• Exercise aim: Restate the following records word for word without images.

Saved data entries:
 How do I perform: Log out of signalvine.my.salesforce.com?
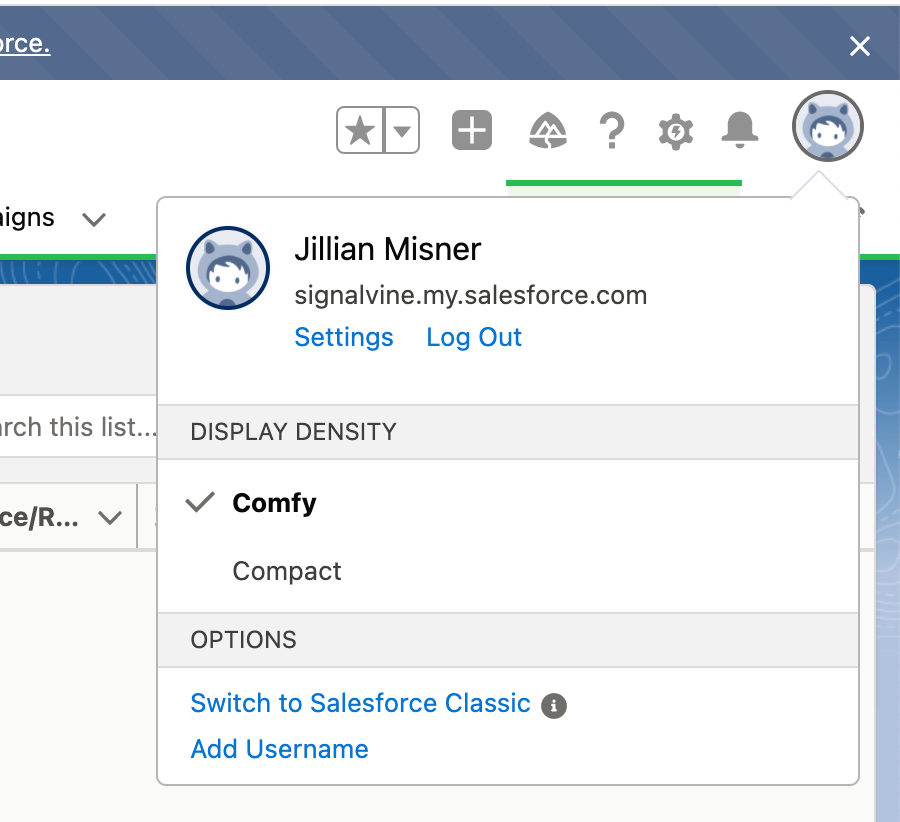coord(473,337)
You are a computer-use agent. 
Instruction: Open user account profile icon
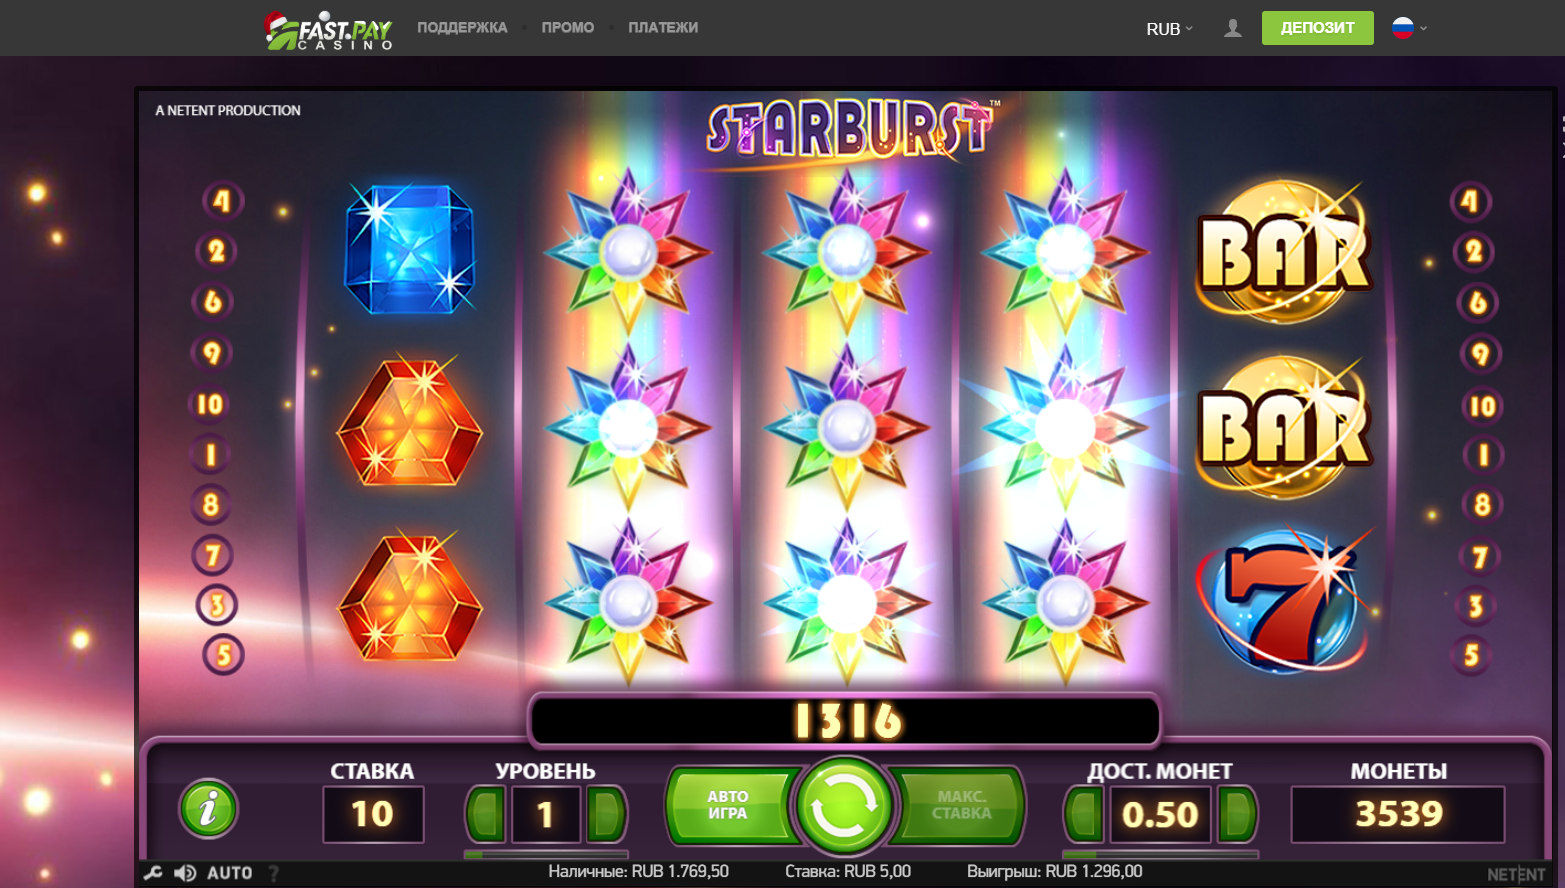point(1233,28)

• Task output:
 How do I perform: Log out of signalvine.my.salesforce.com?
coord(473,337)
You are a computer-use agent. 
Instruction: Open user account profile icon
point(1233,28)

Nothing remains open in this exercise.